Najważniejsze, że wam się nic nie stało. Będzie dobrze ❤ Karty poblokowane, zamek zmieniony, jeszcze tylko warto iść na lokalny komisariat i zgłosić temat mimo wszystko (i w temacie samochodu i ogólnie), bo później będzie - czemu Pani nie przyszła?..i weź jakiś raport z tej stacji..chociaż świstek. Zawsze papier trzeba mieć, bo się wykpią, że NIE WIEDZIELI (zależy kto będzie na służbie)
Mega przykra sytuacja...ja bym spanikowała więc szacun za zimną krew. Chyba sobie zażyczę pod choinkę taki malutki card holder i będę trzymać dokumenty osobno
Mąż zawsze mi kazał nosić torebkę z przodu i ją trzymać ręką teraz nosze nerkę przewieszona przez ramię i mam wszystko z przodu. Więc mnie zawsze uczulał i w moim przypadku się sprawdza taki sposób noszenia. Współczuję bardzo.
Boże aż mi się przypomniała moja sytuacja gdy ukradli mi i innej pani telefon w Primarku, a to że policja z Preston nie przyjechała to się nie dziwię . Jestem z Preston i tutajsza policja boi się przestępców, młodzież demoluje miasto, okradają lokalne sklepią a policja nic nie robi ! jechały gówniarze w kominiarce środkiem ulicy pod prąd i dosłownie mi przez maska, a policja za mną stoi, i nic nie zrobili czaicie ! masakra, ważne że tobie nic się nie stało Ewa
Policja w U.K. nic nie zrobi, jedynie co zmien zamki klucze, i uwazaj zeby kredytu nie brali na Ciebie bo to bardzo bardzo popularne wystarczy adress .
Bardzo współczuję 🥺 Najbardziej wkurza fakt, że wszędzie jest pełno kamer, gość prawie na pewno był w pociągu i mogli go bardzo szybko namierzyć i złapać, ale po co... Policja zaczyna działać dopiero gdy stanie się coś naprawdę złego, a na takie "drobne" przestępstwa daje się przyzwolenie, bo im się nie chce tym zajmować. Za mały kaliber sprawy.
▬▬▬▬▬▬
▸ ZADANIA:
1/ Przepisz dokładnie fragment komentarzy o kradzieży od słów „Najważniejsze, że wam” aż do słów „będzie na służbie)” włącznie.
2/ Oceń, czy poniższe zdania zgadzają się z komentarzami o kradzieży. Przy każdym odpowiedz „tak” lub „nie” i przytocz rozstrzygające słowa z komentarzy.
(a) Jedna z osób radzi mimo wszystko zgłosić sprawę na lokalnym komisariacie.
(b) Osoba z Preston chwali tamtejszą policję za odwagę wobec przestępców.
(c) Jedna z osób nosi teraz nerkę przewieszoną przez ramię.
3/ Dopisz dalszy ciąg komentarzy o kradzieży, zaczynając po ostatnim z nich.

(Wiersze ze zbioru danych do wskazywania)
▬▬▬▬▬▬
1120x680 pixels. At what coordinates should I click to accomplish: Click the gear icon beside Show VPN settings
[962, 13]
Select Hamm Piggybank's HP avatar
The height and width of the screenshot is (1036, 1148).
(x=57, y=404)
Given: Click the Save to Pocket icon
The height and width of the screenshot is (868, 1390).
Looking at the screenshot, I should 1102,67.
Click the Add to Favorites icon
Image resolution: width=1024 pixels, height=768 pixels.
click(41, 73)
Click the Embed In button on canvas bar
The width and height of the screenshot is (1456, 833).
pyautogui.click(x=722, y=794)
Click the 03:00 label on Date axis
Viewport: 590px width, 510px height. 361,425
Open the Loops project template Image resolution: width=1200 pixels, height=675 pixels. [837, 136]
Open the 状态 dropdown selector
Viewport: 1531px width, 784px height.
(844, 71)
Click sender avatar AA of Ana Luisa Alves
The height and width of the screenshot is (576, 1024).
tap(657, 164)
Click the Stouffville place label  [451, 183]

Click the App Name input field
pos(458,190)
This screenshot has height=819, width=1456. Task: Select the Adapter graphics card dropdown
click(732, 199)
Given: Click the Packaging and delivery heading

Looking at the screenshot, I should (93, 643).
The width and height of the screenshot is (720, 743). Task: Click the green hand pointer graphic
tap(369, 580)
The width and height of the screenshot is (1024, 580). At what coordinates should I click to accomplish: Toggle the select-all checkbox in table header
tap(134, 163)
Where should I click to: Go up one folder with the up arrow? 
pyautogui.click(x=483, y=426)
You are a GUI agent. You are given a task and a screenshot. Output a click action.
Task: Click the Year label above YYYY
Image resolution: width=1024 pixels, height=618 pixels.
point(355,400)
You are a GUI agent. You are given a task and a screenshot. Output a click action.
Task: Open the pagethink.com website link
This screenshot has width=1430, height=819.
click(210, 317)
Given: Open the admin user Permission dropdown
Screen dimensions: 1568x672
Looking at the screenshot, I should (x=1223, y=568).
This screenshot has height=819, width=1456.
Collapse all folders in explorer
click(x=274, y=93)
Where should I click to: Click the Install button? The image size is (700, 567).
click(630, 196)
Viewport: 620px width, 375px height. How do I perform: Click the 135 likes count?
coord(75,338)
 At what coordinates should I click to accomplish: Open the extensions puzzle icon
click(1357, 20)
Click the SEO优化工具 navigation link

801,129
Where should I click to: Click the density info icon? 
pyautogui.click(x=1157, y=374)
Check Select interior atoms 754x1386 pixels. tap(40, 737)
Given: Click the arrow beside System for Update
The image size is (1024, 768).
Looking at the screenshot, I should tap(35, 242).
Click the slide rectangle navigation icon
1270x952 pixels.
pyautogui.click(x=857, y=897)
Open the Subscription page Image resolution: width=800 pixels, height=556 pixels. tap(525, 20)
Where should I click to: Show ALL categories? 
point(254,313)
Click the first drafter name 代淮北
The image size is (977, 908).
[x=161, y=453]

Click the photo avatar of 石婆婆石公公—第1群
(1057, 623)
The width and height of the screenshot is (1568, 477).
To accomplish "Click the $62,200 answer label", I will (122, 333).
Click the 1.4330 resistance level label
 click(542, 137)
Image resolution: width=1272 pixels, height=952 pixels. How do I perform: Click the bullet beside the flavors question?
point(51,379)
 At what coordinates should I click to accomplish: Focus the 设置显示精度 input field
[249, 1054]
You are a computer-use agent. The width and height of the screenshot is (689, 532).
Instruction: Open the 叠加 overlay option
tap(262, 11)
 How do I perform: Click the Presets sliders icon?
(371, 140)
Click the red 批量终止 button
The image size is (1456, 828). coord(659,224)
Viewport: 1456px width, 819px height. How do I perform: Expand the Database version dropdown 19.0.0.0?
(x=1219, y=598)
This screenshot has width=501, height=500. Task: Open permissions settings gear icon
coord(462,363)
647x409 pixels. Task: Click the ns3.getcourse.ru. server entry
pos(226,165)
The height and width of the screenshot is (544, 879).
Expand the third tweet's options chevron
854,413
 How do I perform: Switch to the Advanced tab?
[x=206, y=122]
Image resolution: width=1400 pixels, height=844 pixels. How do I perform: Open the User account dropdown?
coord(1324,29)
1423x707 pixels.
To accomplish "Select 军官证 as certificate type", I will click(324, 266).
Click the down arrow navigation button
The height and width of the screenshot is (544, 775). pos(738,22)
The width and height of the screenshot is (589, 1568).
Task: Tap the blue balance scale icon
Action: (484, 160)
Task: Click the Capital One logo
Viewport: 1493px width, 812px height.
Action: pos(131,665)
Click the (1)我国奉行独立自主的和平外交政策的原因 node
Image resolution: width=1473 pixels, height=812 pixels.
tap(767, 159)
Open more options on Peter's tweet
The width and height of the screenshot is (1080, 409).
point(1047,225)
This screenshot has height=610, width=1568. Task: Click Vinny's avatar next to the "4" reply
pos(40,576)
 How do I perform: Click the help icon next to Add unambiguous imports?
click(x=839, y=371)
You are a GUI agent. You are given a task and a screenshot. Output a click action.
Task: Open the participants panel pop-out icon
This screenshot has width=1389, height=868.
▬▬▬▬▬▬
▸ WYNIKI:
1/
Najważniejsze, że wam się nic nie stało. Będzie dobrze ❤ Karty poblokowane, zamek zmieniony, jeszcze tylko warto iść na lokalny komisariat i zgłosić temat mimo wszystko (i w temacie samochodu i ogólnie), bo później będzie - czemu Pani nie przyszła?..i weź jakiś raport z tej stacji..chociaż świstek. Zawsze papier trzeba mieć, bo się wykpią, że NIE WIEDZIELI (zależy kto będzie na służbie)

2/
(a) Tak: „warto iść na lokalny komisariat i zgłosić temat mimo wszystko”.
(b) Nie: „tutajsza policja boi się przestępców”.
(c) Tak: „teraz nosze nerkę przewieszona przez ramię”.

3/
Ewciu postaraj się nie martwić. Utrata tych rzeczy to tylko strata pieniędzy. Wymienicie zamek i znowu poczujecie się bezpiecznie. Na szczęście karma zawsze wraca, więc złodziej na pewno nie będzie cieszył się zbyt długo ;)
Przykro mi bardzo 😞 mojemu znajomemu okradli chatę i nowy samochód z podjazdu. Policja nie zrobiła nic….Jego sąsiad miał kamery i sam przyszedł wręczyć nagranie policjantom. Po jakim czasie znajomy otrzymał raport że sprawy i nie mogłam uwierzyć w to co czytam. Nie dali rady zidentyfikować 3 osób z nagrania ( choć były dobrze widoczne ). W sprawie samochodu stwierdzili że jest zbyt popularny i nie ma sensu go nawet szukać….Ubezpieczenie pokryje koszty straty. Takie proste….prawda! 😳 A jak by co to ma sprawdzać we własnym zakresie strony z używanymi samochodami i jak trafi na swój to ma się na policję zgłosić 👍 co do reszty skradzionych rzeczy to też podobna sytuacja. Zmienić zamki, zablokować karty itp Nie jedno o policji już tu słyszałam…..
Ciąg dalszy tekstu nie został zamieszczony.